Please copy out each line of the entries in which "computer" appears.

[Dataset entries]
-.-.-

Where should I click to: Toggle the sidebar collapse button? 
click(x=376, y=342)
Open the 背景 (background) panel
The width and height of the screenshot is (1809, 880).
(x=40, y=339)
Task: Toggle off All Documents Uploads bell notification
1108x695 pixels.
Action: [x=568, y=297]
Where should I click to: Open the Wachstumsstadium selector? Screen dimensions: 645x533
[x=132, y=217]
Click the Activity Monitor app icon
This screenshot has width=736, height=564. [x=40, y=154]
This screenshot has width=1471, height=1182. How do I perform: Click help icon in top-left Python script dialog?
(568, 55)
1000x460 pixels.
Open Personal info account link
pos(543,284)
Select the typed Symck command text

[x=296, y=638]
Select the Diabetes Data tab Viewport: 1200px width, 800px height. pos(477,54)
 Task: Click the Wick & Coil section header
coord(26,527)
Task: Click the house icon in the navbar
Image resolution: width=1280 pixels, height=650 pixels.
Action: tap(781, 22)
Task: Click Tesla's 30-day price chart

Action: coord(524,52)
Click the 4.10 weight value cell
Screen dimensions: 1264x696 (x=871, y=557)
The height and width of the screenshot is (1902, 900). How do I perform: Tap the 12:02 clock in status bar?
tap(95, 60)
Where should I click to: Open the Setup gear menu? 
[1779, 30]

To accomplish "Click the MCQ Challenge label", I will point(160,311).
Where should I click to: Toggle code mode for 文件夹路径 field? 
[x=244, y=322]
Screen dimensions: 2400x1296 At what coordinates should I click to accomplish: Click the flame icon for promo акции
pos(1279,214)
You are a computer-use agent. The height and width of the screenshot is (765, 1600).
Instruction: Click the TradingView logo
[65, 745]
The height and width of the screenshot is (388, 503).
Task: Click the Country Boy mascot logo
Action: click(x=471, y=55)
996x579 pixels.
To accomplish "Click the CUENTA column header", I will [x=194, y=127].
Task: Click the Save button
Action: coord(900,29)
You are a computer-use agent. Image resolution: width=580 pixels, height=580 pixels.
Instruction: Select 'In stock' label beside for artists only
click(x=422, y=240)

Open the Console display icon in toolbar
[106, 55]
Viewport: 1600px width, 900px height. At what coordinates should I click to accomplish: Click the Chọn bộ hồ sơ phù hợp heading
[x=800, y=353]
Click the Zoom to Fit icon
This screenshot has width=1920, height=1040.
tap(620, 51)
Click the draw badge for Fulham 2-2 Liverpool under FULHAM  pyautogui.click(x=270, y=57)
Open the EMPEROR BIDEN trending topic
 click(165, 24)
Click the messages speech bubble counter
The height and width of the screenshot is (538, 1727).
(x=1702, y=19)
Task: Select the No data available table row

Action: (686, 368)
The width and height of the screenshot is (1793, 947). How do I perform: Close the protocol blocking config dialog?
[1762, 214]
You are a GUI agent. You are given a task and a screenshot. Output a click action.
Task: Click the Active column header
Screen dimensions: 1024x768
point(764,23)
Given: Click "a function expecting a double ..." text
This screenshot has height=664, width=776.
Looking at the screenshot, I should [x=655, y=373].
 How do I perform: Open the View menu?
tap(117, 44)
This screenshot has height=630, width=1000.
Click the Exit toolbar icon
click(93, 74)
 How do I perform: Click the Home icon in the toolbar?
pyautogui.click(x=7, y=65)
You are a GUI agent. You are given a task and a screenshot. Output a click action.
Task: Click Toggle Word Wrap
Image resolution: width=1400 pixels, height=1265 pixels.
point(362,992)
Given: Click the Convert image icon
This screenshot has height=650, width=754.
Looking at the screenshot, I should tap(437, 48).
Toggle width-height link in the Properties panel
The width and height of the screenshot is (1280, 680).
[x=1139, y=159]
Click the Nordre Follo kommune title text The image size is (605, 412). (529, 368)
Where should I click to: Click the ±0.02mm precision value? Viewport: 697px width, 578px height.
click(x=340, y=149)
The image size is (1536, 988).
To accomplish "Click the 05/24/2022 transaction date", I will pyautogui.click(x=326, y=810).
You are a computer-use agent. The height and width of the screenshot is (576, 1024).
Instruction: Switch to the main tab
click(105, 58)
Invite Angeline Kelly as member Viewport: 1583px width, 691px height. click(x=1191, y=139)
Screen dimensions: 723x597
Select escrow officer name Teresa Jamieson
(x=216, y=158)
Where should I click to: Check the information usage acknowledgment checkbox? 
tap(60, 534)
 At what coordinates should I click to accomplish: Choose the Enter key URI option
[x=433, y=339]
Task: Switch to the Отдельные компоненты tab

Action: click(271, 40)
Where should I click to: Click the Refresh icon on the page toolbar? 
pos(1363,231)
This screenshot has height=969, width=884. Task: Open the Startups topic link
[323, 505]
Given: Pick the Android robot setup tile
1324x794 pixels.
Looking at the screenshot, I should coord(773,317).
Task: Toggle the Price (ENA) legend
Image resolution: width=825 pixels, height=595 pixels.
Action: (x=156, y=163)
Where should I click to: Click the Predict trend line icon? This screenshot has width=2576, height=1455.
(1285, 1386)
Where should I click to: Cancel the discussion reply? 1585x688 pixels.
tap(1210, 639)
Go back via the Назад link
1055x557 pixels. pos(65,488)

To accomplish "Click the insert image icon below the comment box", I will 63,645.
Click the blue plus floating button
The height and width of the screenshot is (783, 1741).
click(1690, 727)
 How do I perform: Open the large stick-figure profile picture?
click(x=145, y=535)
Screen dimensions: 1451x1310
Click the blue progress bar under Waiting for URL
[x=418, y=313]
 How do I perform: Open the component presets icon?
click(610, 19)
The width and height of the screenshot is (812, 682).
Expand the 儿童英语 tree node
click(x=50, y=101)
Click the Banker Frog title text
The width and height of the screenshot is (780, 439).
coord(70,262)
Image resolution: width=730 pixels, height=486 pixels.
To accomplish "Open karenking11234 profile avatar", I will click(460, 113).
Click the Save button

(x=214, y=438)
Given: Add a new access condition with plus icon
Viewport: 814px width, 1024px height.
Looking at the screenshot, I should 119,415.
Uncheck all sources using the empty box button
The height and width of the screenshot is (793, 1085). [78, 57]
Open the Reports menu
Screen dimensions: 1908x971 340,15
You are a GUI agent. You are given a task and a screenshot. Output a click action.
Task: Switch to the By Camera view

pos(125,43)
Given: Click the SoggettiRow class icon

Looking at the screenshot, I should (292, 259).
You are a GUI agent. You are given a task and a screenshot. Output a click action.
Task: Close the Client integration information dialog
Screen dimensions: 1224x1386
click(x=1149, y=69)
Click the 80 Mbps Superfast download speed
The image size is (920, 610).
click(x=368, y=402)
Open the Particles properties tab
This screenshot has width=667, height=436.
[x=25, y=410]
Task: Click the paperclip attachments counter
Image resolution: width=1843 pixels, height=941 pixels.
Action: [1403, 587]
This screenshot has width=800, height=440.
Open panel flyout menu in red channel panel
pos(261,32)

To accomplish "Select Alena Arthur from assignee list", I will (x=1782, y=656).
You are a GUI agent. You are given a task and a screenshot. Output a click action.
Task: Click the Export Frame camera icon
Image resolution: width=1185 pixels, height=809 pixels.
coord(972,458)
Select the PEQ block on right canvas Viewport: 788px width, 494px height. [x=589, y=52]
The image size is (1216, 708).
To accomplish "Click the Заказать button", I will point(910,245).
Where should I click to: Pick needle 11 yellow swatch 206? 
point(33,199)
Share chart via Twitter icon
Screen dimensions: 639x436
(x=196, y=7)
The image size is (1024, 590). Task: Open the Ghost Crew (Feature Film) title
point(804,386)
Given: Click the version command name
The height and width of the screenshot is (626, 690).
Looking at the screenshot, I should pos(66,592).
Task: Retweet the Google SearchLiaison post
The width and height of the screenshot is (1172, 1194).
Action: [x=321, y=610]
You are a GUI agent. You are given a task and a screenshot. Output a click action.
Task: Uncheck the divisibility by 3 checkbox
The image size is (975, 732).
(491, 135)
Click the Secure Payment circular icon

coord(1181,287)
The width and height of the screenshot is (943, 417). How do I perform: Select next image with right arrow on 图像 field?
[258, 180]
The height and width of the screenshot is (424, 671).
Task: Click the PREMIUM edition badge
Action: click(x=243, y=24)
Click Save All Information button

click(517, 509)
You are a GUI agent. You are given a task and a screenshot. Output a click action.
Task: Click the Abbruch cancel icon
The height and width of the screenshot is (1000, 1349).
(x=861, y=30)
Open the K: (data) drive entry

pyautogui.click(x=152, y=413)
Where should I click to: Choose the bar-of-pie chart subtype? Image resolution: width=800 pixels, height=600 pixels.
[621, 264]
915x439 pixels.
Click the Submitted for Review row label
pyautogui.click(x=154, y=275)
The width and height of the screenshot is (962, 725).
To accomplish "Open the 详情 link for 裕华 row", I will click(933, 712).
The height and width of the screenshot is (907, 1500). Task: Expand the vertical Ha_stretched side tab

-.-.-

Answer to this task:
You are a computer-use agent. The height and width of the screenshot is (765, 1600).
You are a computer-use agent. Image resolution: width=580 pixels, height=580 pixels.
You are a computer-use agent. The height and width of the screenshot is (576, 1024).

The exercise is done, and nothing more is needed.